In the MySQL team, one of our focuses over the last few releases has been improving the usability of the MySQL Server for operations teams. The results can be seen in a number of areas:
- Our continued investment in Performance Schema. In MySQL 5.7 we added instrumentation for memory, transactions, prepared statements, meta data locks. In 8.0 we’ve so far added indexes and instrumentation of errors.
- The introduction of the SYS schema. SYS provides DBA-level aggregations of Performance Schema meta data, with a set of views, functions and procedures.
- Our continued quest to make server settings dynamic. In MySQL 5.7 we added dynamic buffer pool resizing, replication filters and online upgrades to GTID-based replication.

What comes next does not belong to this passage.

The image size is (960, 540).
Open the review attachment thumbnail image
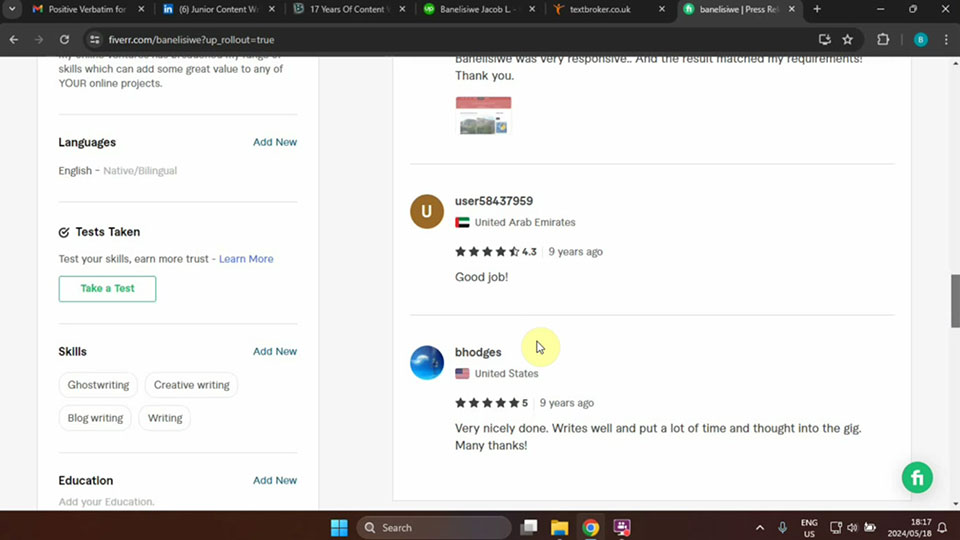tap(483, 116)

Our vision for improved operations includes how can we make it better for tooling? So at our recent MySQL Server Core Meeting in London we invited experts from the MySQL Community to share some of their operational pain points and feature requests.
Enter GitHub and Booking.com
In November we invited Shlomi Noach (from GitHub) and Simon Mudd (from Booking.com) to present on the challenges working in MySQL operations. We were particularly interested to hear their feature requests in how we could improve DDL for tools such as Gh-ost.
Shlomi presented his conference talk on Gh-ost (co-presented with Tom Krouper), and explained the motivation(s) that led to creating a new trigger-less tool to perform online DDL. In it, he explained that performance consistency is usually more important than the actual execution time of the operation, and that the riskiest part of a DDL operation is at the time of the switch over between the current table and the new table. Being able to throttle, and manually cut over a schema migration is important.
Shlomi has also written a followup blog post on his presentation to our team here.
Thank you
On behalf of the MySQL Engineering team, I would like to say thank you to Simon & Shlomi. We value your operational expertise, and are looking forward to incorporating your feedback into making MySQL better!